■ Your assignment
Set down every entry once more, character for character.

■ Record excerpts
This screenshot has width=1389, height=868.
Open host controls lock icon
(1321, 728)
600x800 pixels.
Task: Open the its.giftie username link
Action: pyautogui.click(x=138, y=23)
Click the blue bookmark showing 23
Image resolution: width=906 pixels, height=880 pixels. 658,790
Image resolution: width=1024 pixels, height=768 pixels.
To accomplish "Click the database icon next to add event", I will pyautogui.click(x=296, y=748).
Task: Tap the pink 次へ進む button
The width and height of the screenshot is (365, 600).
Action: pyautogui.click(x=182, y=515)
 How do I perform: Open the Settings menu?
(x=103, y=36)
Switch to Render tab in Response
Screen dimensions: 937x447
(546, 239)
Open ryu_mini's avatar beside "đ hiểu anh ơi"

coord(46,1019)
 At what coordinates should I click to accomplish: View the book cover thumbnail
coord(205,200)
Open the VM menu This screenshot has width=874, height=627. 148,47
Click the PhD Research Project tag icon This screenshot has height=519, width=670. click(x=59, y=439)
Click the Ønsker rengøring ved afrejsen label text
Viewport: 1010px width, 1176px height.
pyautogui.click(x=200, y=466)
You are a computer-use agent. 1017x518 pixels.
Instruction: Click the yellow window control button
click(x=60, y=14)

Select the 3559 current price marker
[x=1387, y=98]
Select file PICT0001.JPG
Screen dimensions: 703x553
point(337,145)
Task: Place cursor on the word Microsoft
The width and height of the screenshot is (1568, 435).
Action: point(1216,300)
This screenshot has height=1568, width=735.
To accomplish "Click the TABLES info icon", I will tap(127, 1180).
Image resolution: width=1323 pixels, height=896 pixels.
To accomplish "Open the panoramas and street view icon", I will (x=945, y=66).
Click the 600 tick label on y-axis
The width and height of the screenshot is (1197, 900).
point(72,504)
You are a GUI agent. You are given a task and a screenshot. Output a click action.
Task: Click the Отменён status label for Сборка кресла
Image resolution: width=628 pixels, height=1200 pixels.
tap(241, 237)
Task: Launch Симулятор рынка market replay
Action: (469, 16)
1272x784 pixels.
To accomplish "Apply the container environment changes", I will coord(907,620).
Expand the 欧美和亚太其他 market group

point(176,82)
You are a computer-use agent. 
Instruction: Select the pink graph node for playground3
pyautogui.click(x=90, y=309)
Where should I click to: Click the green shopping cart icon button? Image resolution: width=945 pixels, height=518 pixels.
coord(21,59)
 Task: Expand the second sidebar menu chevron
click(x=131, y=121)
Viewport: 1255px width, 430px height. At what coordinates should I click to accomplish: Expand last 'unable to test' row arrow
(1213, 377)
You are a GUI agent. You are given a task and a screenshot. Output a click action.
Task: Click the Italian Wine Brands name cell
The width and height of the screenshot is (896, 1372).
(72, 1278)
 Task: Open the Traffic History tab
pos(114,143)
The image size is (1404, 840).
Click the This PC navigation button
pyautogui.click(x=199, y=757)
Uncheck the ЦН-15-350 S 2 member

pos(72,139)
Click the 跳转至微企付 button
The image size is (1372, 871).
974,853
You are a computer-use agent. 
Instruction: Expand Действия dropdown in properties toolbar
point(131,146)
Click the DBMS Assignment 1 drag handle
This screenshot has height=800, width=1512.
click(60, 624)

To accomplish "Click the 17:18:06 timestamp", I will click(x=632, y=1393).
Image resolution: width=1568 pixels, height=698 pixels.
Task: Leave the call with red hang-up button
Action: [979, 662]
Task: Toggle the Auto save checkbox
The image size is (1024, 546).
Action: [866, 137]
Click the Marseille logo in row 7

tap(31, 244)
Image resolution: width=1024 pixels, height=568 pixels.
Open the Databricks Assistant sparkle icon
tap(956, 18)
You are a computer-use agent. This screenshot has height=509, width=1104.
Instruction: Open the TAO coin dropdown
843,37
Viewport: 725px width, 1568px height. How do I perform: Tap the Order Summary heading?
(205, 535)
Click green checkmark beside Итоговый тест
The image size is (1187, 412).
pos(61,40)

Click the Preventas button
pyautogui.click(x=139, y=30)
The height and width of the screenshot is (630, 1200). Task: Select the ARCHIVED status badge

■ Your solution
This screenshot has width=1389, height=868.
Open host controls lock icon
(1321, 728)
600x800 pixels.
Task: Open the its.giftie username link
Action: pyautogui.click(x=138, y=23)
Click the blue bookmark showing 23
Image resolution: width=906 pixels, height=880 pixels. 658,790
Image resolution: width=1024 pixels, height=768 pixels.
To accomplish "Click the database icon next to add event", I will pyautogui.click(x=296, y=748).
Task: Tap the pink 次へ進む button
The width and height of the screenshot is (365, 600).
Action: pyautogui.click(x=182, y=515)
 How do I perform: Open the Settings menu?
(x=103, y=36)
Switch to Render tab in Response
Screen dimensions: 937x447
(546, 239)
Open ryu_mini's avatar beside "đ hiểu anh ơi"

coord(46,1019)
 At what coordinates should I click to accomplish: View the book cover thumbnail
coord(205,200)
Open the VM menu This screenshot has width=874, height=627. 148,47
Click the PhD Research Project tag icon This screenshot has height=519, width=670. click(x=59, y=439)
Click the Ønsker rengøring ved afrejsen label text
Viewport: 1010px width, 1176px height.
pyautogui.click(x=200, y=466)
You are a computer-use agent. 1017x518 pixels.
Instruction: Click the yellow window control button
click(x=60, y=14)

Select the 3559 current price marker
[x=1387, y=98]
Select file PICT0001.JPG
Screen dimensions: 703x553
point(337,145)
Task: Place cursor on the word Microsoft
The width and height of the screenshot is (1568, 435).
Action: point(1216,300)
This screenshot has height=1568, width=735.
To accomplish "Click the TABLES info icon", I will tap(127, 1180).
Image resolution: width=1323 pixels, height=896 pixels.
To accomplish "Open the panoramas and street view icon", I will (x=945, y=66).
Click the 600 tick label on y-axis
The width and height of the screenshot is (1197, 900).
point(72,504)
You are a GUI agent. You are given a task and a screenshot. Output a click action.
Task: Click the Отменён status label for Сборка кресла
Image resolution: width=628 pixels, height=1200 pixels.
tap(241, 237)
Task: Launch Симулятор рынка market replay
Action: (469, 16)
1272x784 pixels.
To accomplish "Apply the container environment changes", I will coord(907,620).
Expand the 欧美和亚太其他 market group

point(176,82)
You are a computer-use agent. 
Instruction: Select the pink graph node for playground3
pyautogui.click(x=90, y=309)
Where should I click to: Click the green shopping cart icon button? Image resolution: width=945 pixels, height=518 pixels.
coord(21,59)
 Task: Expand the second sidebar menu chevron
click(x=131, y=121)
Viewport: 1255px width, 430px height. At what coordinates should I click to accomplish: Expand last 'unable to test' row arrow
(1213, 377)
You are a GUI agent. You are given a task and a screenshot. Output a click action.
Task: Click the Italian Wine Brands name cell
The width and height of the screenshot is (896, 1372).
(72, 1278)
 Task: Open the Traffic History tab
pos(114,143)
The image size is (1404, 840).
Click the This PC navigation button
pyautogui.click(x=199, y=757)
Uncheck the ЦН-15-350 S 2 member

pos(72,139)
Click the 跳转至微企付 button
The image size is (1372, 871).
974,853
You are a computer-use agent. 
Instruction: Expand Действия dropdown in properties toolbar
point(131,146)
Click the DBMS Assignment 1 drag handle
This screenshot has height=800, width=1512.
click(60, 624)

To accomplish "Click the 17:18:06 timestamp", I will click(x=632, y=1393).
Image resolution: width=1568 pixels, height=698 pixels.
Task: Leave the call with red hang-up button
Action: [979, 662]
Task: Toggle the Auto save checkbox
The image size is (1024, 546).
Action: [866, 137]
Click the Marseille logo in row 7

tap(31, 244)
Image resolution: width=1024 pixels, height=568 pixels.
Open the Databricks Assistant sparkle icon
tap(956, 18)
You are a computer-use agent. This screenshot has height=509, width=1104.
Instruction: Open the TAO coin dropdown
843,37
Viewport: 725px width, 1568px height. How do I perform: Tap the Order Summary heading?
(205, 535)
Click green checkmark beside Итоговый тест
The image size is (1187, 412).
pos(61,40)

Click the Preventas button
pyautogui.click(x=139, y=30)
The height and width of the screenshot is (630, 1200). Task: Select the ARCHIVED status badge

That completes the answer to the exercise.